11 patients at Barts and the London NHS Trust have had urgent cancer appointments postponed for up to a month because of problems with the new Care Records Service installed under the £12.7 billion National Programme for IT (NPfIT). The problems are disclosed in minutes of the Trust Board reported in Computer Weekly.

The delay is a breach of the Government’s guarantee that every patient with suspected cancer will get an appointment with a specialist within two weeks.

The minutes of the Barts Trust Board have revealed that IT problems have caused 11 cancer patients to have their urgent appointments postponed for up to a month

It is only one of a series of problems with the Care Records Service at Barts. The Millennium software system was provided by Cerner for British Telecom, the Local Service Provider for Trusts in the London region.  Barts went live in April with the biggest new system so far installed under the NPfIT.

The NPfIT – of which the Care Records Service is a central part – was launched by the Labour government in 2002. It is the world’s largest non-military IT programme, but has been hit by a series of crises, including major delays in introducing the two key Care Records software systems, iSOFT’s Lorenzo and Cerner’s Millennium.

Commenting, Richard Bacon MP, a member of the Public Accounts Committee which last week held hearings on the latest National Audit Office report on the NPfIT commented:

“This alarming news confirms a key truth about the National Programme for IT. The Government’s original mistake in over-centralising the Programme and trying to force Trusts to choose from over-ambitious and untested systems offered by a small handful of national suppliers has led to delays, failures and a deepening sense of crisis.

“The latest revelations from Barts show that this is not just a story of about IT. These failures directly threaten the standard of care offered to patients – in this case, patients with suspected cancer. It is hard to imagine a more serious failure.”

The Trust Board of Barts was told this week that the implementation of the Care Records Service across the trust is the most significant new risk since the start of the 2008/9 financial year. They were also told that:

  • Breaches of the two-week urgent access guarantee to patients with suspected cancer were “directly attributable to the erroneous migration of outpatient clinics [data] at the change-over to [the] Care Records Service.

  • The trust is not receiving income for treating patients and does not have reliable reports of patient activity “due to ongoing recording issues arising from the implementation of the Care Records Service”.

  • The Trust is “behind trajectory” on meeting the Government’s target for seeing emergency patients within four hours. Reasons include “staff familiarity with, and functionality of, the Care Records Service.

  • There was a sharp increase in formal complaints from patients in the month the Care Records Service went live. In April there were 95 formal complaints, more than double the number in the same month in 2007.

  • Complaints included patients being booked into closed clinics and appointments being cancelled repeatedly. “These issues and related Care Records Service problems are being addressed and extra resources and staff being deployed,” the Trust board was told.

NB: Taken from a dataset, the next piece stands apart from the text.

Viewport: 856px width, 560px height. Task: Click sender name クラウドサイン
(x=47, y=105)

  • Data errors mean that some patient activity might have been overstated.

  • Reporting errors are continuing – and there could be delays in reporting how the trust is performing.

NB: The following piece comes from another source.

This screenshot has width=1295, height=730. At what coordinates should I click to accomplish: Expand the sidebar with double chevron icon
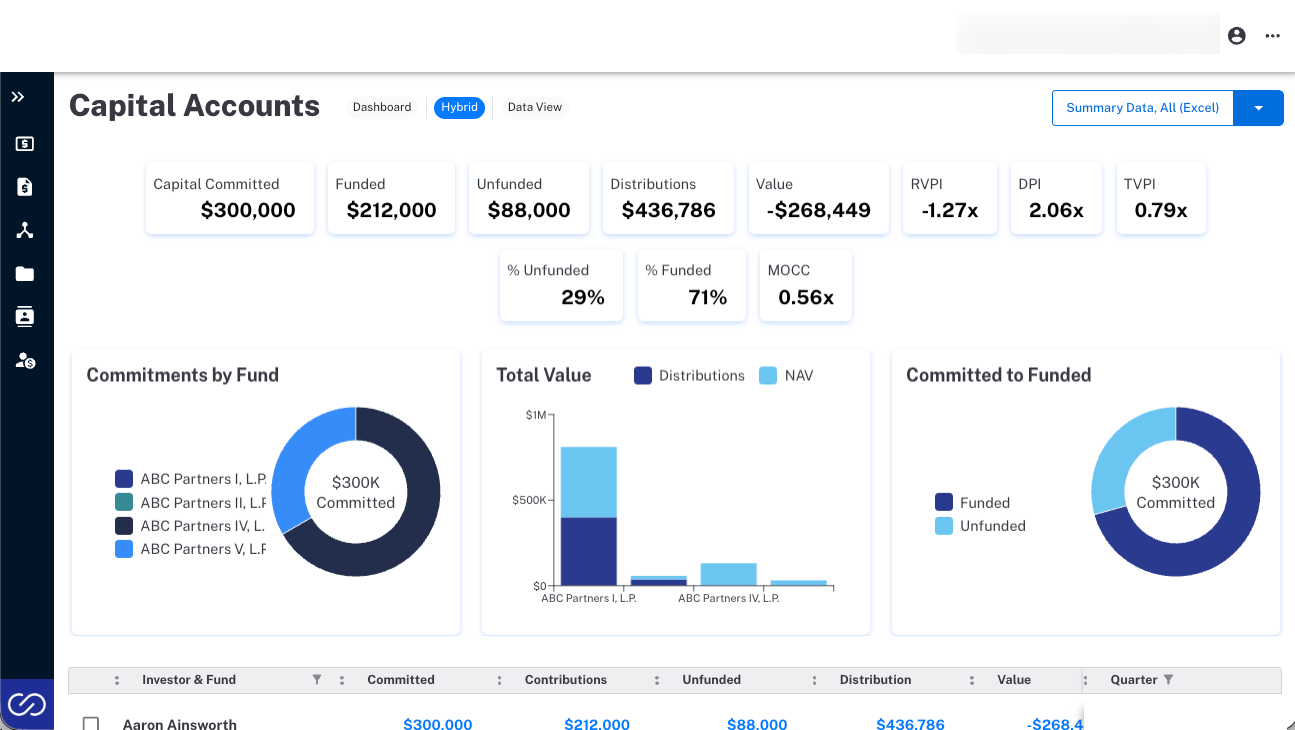click(x=18, y=97)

  • Problems with the Care Records Service have led to duplicate outpatient attendances and the creation of spurious events for some specialities, which have “falsely inflated patient activity”

  • There are “significant risks” to the trust being able to report its first-quarter activity by the end of August. 

Other NHS Trusts have also had problems with the Cerner Millenium system, including Barnet and Chase Farm, Milton Keynes, Nuffield Orthopaedic and Worthing.  Weston Area Health NHS Trust have spent more than 18 months trying to resolve problems with the Cerner system, in part because the US software needs adapting to the UK market.


The Barts and The London Trust comprises St Bartholomew’s Hospital in the City, The Royal London in Whitechapel and The London Chest Hospital in Bethnal Green.